▸ **WORK TO COMPLETE**
1. From the description of the Burning Song exhibition, extract the passage that begins at the words "Haines Gallery is" and stops after "world in turmoil.".
2. Name every medium that the description of Shiva Ahmadi's Burning Song exhibition says she works across.
3. Carry on the description of Shiva Ahmadi's Burning Song exhibition, beginning after its final sentence.

▸ **ARTICLE**
SF

Haines Gallery is presenting Burning Song, a solo exhibition by Iranian American artist Shiva Ahmadi (CRF 2018). Ahmadi draws from the artistic traditions of the Middle East to reflect on contemporary geopolitical tensions. Featuring a new body of work that is at once humorous, scathing, and heartbreaking, Burning Song is Ahmadi’s response to a world in turmoil.

Working across a variety of media that includes painting, digital animation, and sculpture, Ahmadi addresses the machinations of despotic regimes (and the complicity of their drone-like followers), the horrors of war, and their effects on innocent lives—using beauty to seduce the viewer into her exquisitely crafted scenes. The vibrant fantasy realms in Ahmadi’s works are, upon closer inspection, macabre theaters of conflict. The artist appropriates and subverts imagery derived from Persian and Indian miniature paintings, which traditionally depict courtly scenes, mythological epics, and the heroic feats of rulers. By contrast, in Ahmadi’s works, figures are faceless, bloodied, and enchained, linked together in endless cycles of violence. Headless horses drag chariots of fire and rubble. Overlaying washes of atmospheric watercolor with precisely applied inks and acrylic paint, Ahmadi conjures a world where fortified walls open to reveal not palaces, but oil refineries and nuclear power plants—allusions to modern seats of power.

▸ **DATA PROVIDED**
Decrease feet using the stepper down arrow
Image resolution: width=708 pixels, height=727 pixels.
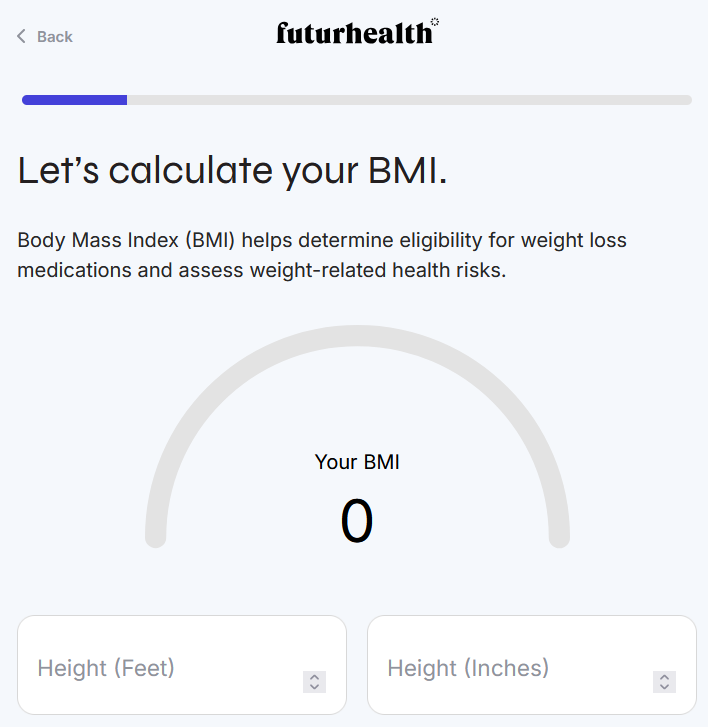point(314,687)
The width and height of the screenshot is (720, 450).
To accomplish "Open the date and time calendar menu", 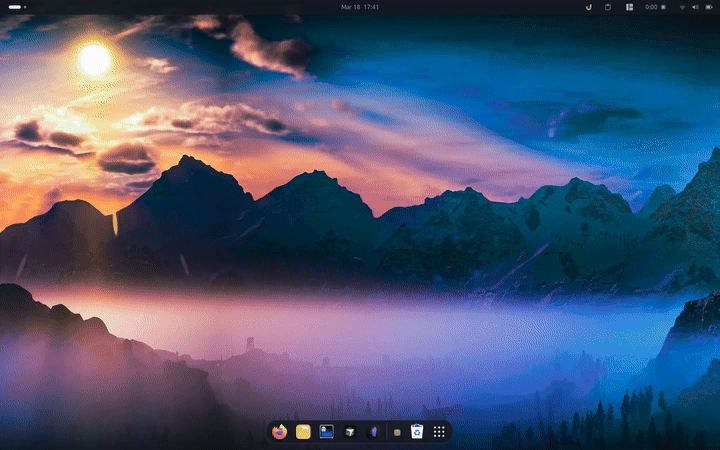I will pyautogui.click(x=359, y=7).

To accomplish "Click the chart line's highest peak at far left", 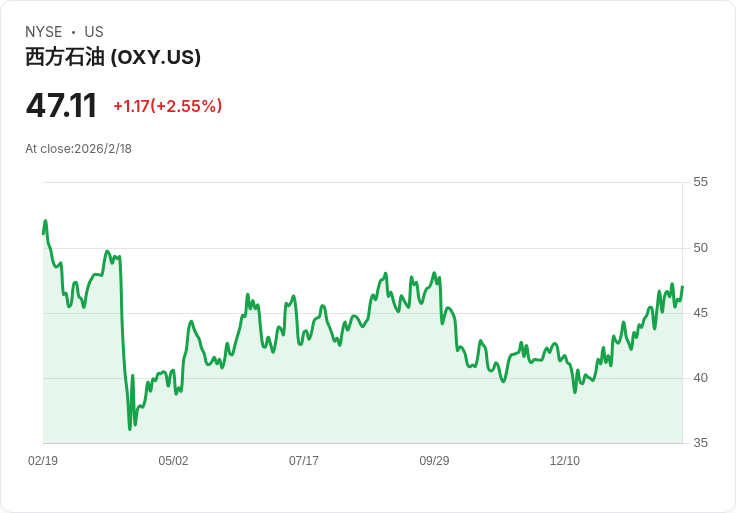I will pyautogui.click(x=46, y=221).
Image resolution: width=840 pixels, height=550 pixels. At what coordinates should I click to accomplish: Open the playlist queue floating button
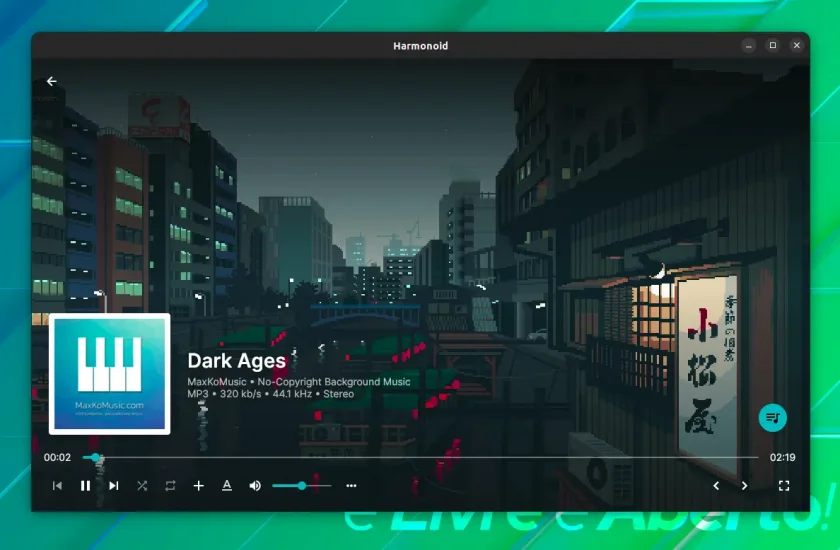(x=772, y=418)
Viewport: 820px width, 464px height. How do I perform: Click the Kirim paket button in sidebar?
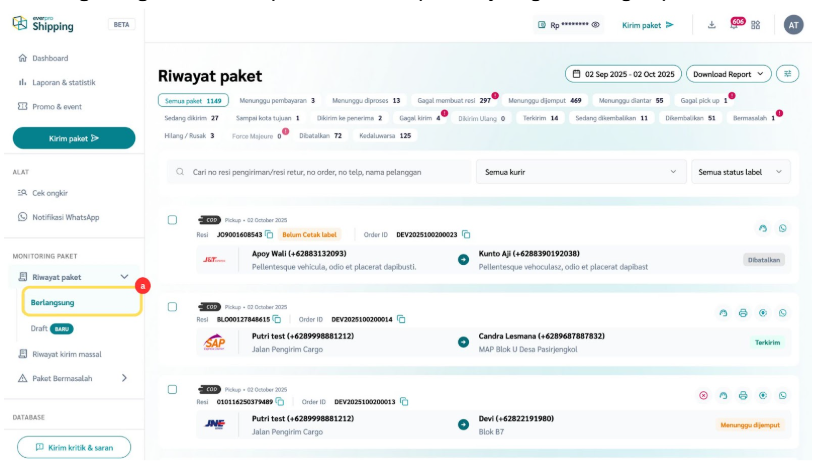click(74, 138)
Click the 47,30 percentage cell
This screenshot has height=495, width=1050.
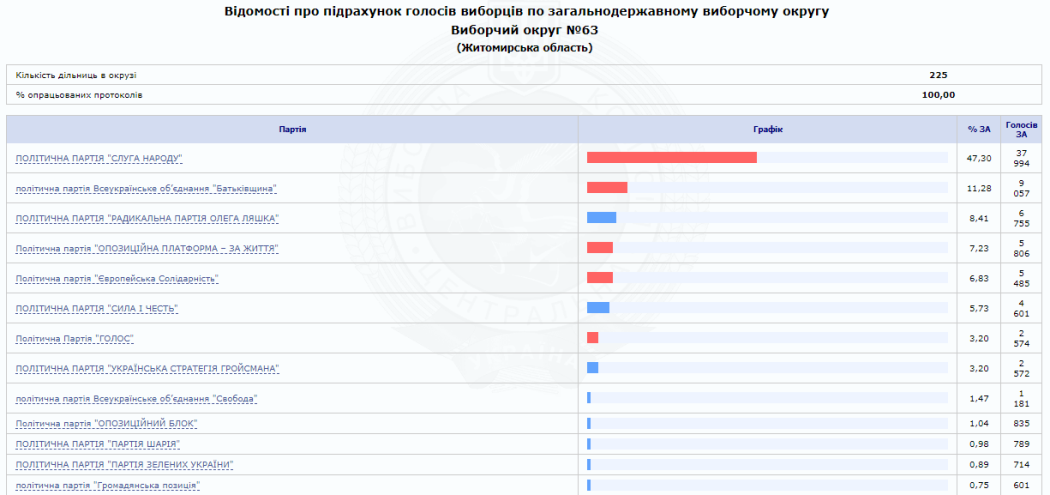click(979, 158)
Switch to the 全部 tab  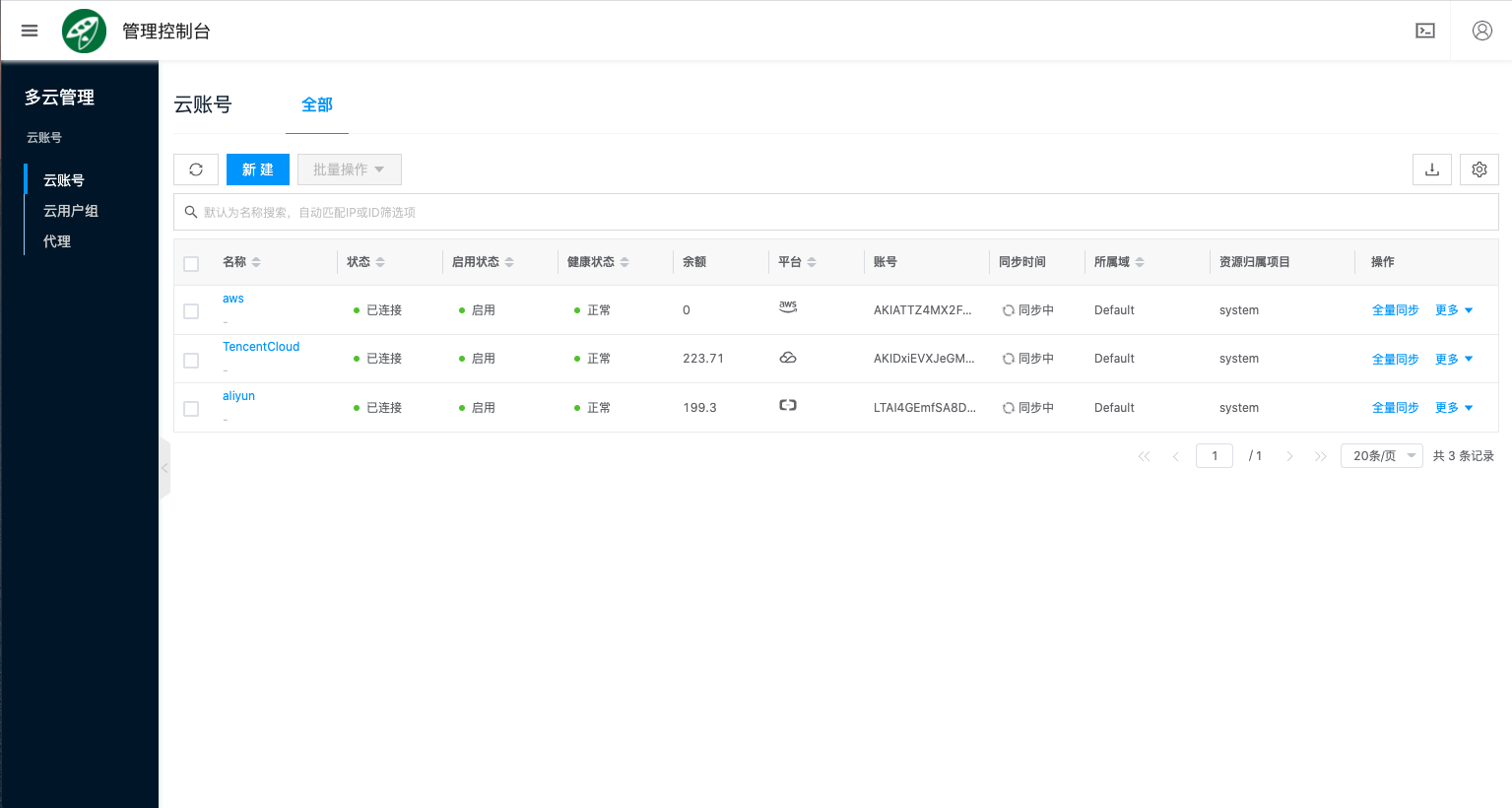(x=316, y=104)
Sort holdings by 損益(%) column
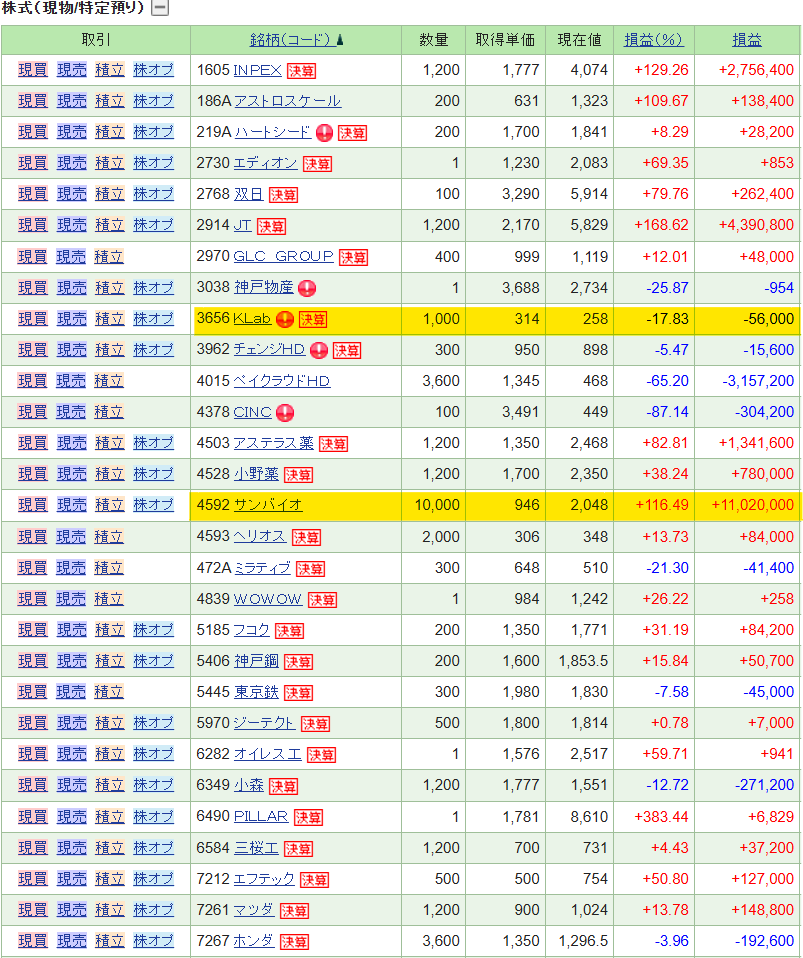 point(653,40)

▸ **RESPONSES IN ORDER**
1.
Haines Gallery is presenting Burning Song, a solo exhibition by Iranian American artist Shiva Ahmadi (CRF 2018). Ahmadi draws from the artistic traditions of the Middle East to reflect on contemporary geopolitical tensions. Featuring a new body of work that is at once humorous, scathing, and heartbreaking, Burning Song is Ahmadi’s response to a world in turmoil.

2. Painting, digital animation, and sculpture.

3.
Since 2015, Ahmadi has been concerned with the escalating refugee crisis in the Middle East and Europe and, more recently, the plight of detainees at the US-Mexico Border. Having come to the US from Iran in 1998, the immigrant experience is one that she is keenly aware of and sympathetic to. In a nod to the perpetual state of uncertainty that so many people are now experiencing, her new works see an growing tendency towards abstraction, with figures
and scenes that are suggestive rather than descriptive. Tightly controlled tableaux are increasingly destabilized, with floating masses of rubble and viscera that suggest the aftermath of an explosion, the scattered pieces of what was once whole. Flying Carpet (2018), for
example, depicts an ornate Persian rug, burning as onlookers point and pick. Such carpets are objects of cultural and historical significance in Iranian homes; throughout the exhibition, Ahmadi’s paintings speak to the anxiety of dislocation and the insecurities that arise
when crossing into unfamiliar (and sometimes unwelcoming) lands.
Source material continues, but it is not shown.